In other words, public schools teach the Declaration of Independence as history, as a relic, but not as enduring truth.

And beyond that, public schools inculcate tyranny rather than liberty as found in the Declaration.

So the 4th of July, like Christmas, is an exercise in national hypocrisy.

But that's a good thing.

Our nation is a little bit better because of vague myths like "Independence," "created equal," and "Christmas." Better than the government-coerced celebration of a mass murderer like Stalin or Mao.

This relates to our discussion yesterday about the danger of "warlords" emerging out of a libertarian society.

The transition from our current fascism into a libertarian society will only come with a revival of the influence of Christian principles.

When we arrive at a mature Christian/libertarian nation, there will obviously be a strong grassroots predisposition against aggression, coercion, and the whole "warlord lifestyle."

But there's always a critic of the libertarian vision who will say that if we get rid of too much fascism and socialism, a "warlord society" will emerge.

The Bible paints a different picture.

In the Old Covenant, if you came into contact with death and uncleanness, you yourself became unclean. But in the New Covenant, when the unclean comes in contact with the Christian, power flows out from Christ and the unclean becomes clean.

In subtle ways that might escape the observations and statistical calculations of the sociologist, ordinary people influence others when they make decisions based on Christian principles.

It's important to remember that a "warlord society" is a collective machine, not an individual "warlord." Hitler did not kill 6 million Jews; millions of Germans put on the German uniform and killed the Jews.

If there is sufficient opposition to coercion and aggression that our society should move from fascism to libertarianism, it will be because there are numerous individuals having a decentralized, grassroots influence on others. In such an environment, where does the "warlord society" come from? Who will wear the uniforms of the warlord?

In fact, however, even a superficial libertarianism, like a superficial Christianity, tends to intimidate warlords. Culture is powerful. Those who have a genetic, personality, or education-induced inclination to act like a warlord find themselves confronted with powerful moral influences in a Christian-libertarian society and instead of letting out their warlord tendencies, they pretend to be Christian-libertarians. ( <-- That's an important link. Read the verses. The verses are talking largely about warlords. ) Only when large numbers of the members of society reject libertarianism and begin manifesting warlord tendencies in their families, businesses, media, and voluntary associations, does a "warlord society" emerge in practice.

In other words, a "warlord society" emerges on the way down from Christian libertarianism, not on the way up beyond Christian libertarianism. If we are becoming more libertarian and Christian, the danger of a warlord society is not on our path; it's behind us.

Even Hypocrisy keeps us from the pure warlord society.

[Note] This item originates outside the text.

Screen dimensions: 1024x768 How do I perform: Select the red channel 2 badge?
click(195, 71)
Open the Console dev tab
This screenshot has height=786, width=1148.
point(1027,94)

It would be better, of course, for people to be sincerely converted to Christian liberty. It would be better for America if we actually knew what the Declaration of Independence really said and took risks to defend those propositions:

  • That there really is a God, and His existence is a "self-evident truth"
  • That our rights really are the product of the intelligent design of our Creator
              (not a gift from the government)
  • That all Americans really are obligated to conform their lives to
              "the Laws of Nature and of Nature's God"
  • That one day our actions really must pass judgment with
              "the Supreme Judge of the world"
  • That all Americans should have "a firm reliance on
              the Protection of Divine Providence."
  • That Americans have a duty -- not just a right
              -- to abolish any government
              that becomes a tyranny.

Most Americans do not believe in America's Birth Certificate.

But at least they like to think they do.

And they want others to think that they do.